## Work to be completed
Rewrite the material as a numbered list, starting with the line that contains "Task: Click the 指挥系统 module icon" and going on through the line that contains "Action: click(725, 105)", with blank lines omitted. Leave the pictures out of the list.

## Entries provided
+++

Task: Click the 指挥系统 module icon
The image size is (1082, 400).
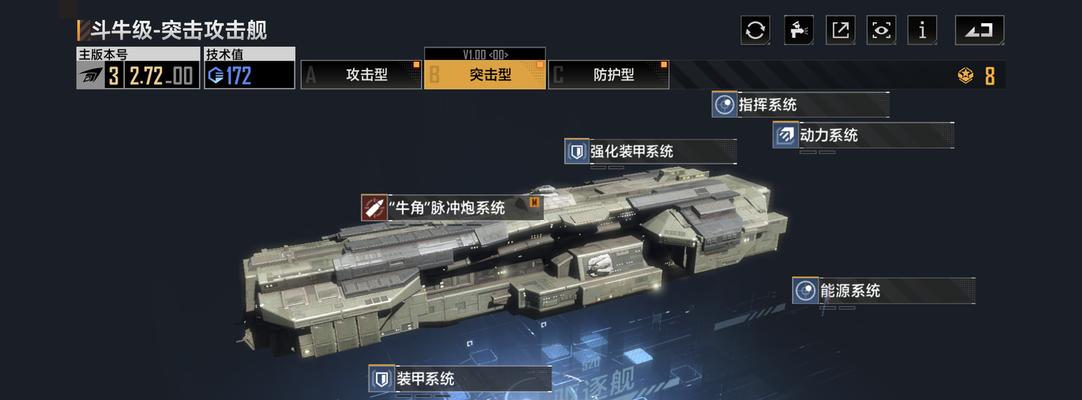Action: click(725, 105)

+++

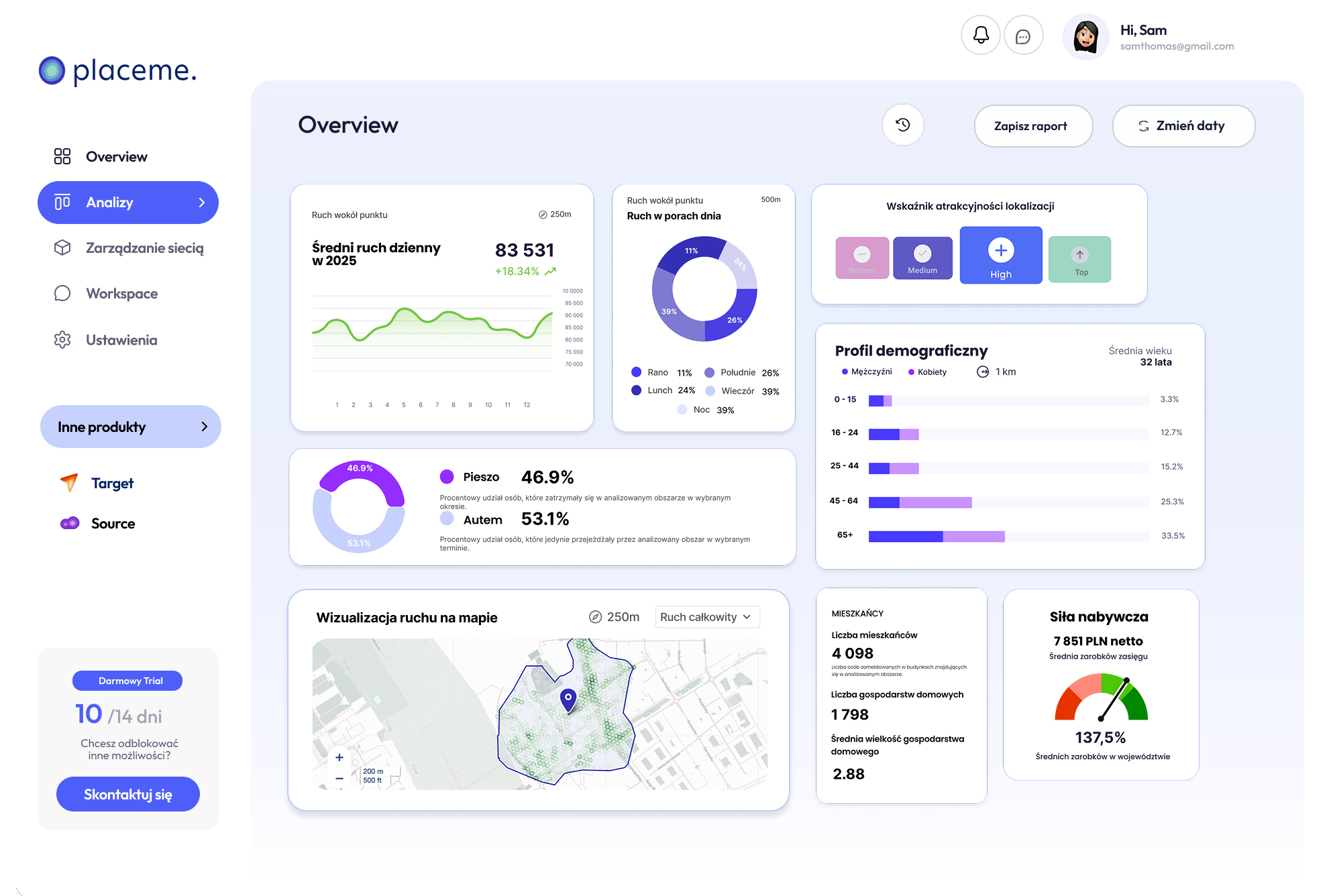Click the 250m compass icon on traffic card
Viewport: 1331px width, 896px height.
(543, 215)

+++

## Full answer
1. Task: Click the 指挥系统 module icon
2. The image size is (1082, 400).
3. Action: click(725, 105)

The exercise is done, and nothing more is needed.